Nine of the 11 domestic drugs were first approved across the world.
Most of the newly approved were anti-cancer, antiviral and orphan drugs (drugs for the treatment of rare diseases). Among the approved ones, 18 were antineoplastic while many were for tumor indications, which will bring about more therapy alternatives for chemotherapy, the SDA said.
The speedy approval of some specific medicines has enabled Chinese patients to receive better treatment. For instance, China in May approved Epclusa for the treatment of adults with chronic Hepatitis C virus infections, the latest treatment for the disease.
China also created a special channel for clinical drug-trials, which previously took two to three years after application but is only 60 days currently, if no queries or negative feedback are returned to the applicants.

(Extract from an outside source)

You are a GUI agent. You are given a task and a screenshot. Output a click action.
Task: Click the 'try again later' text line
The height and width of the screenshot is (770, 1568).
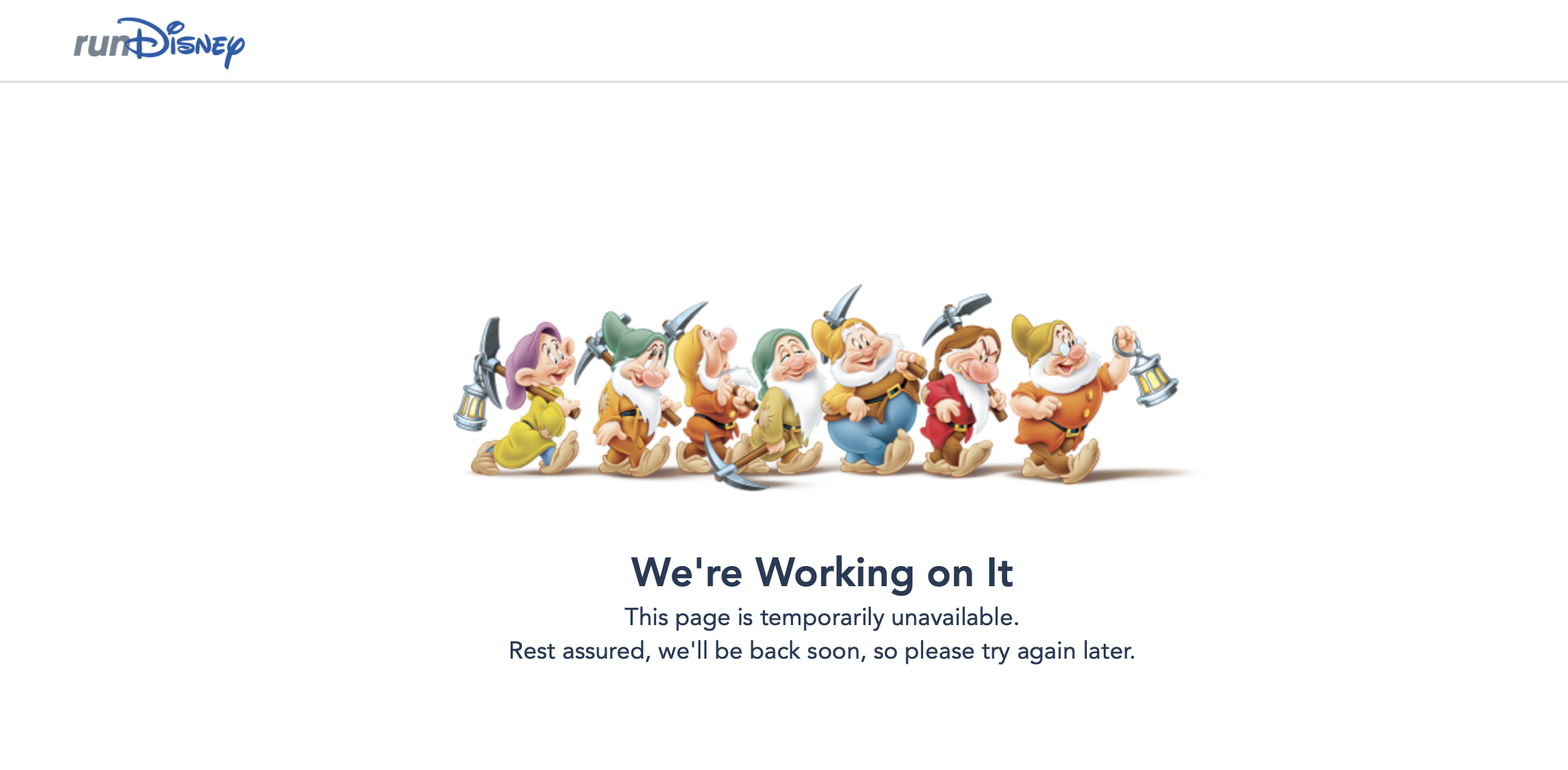point(822,651)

The SDA Center for Drug Evaluation has communicated more with drug enterprises in new drug research and development. As of Dec. 10, the center had received and handled a total of more than 1,500 communication applications, the statement said.
Meanwhile, the SDA has accelerated the process to introduce clinically needed new drugs from overseas, with 10 types accessible at home now and more expected this year, it said.
China will continue deepening the reform of drug evaluation and approval, and will make more efforts such as simplifying the requirements for importing overseas drugs and encouraging the research and development of innovative drugs, it added.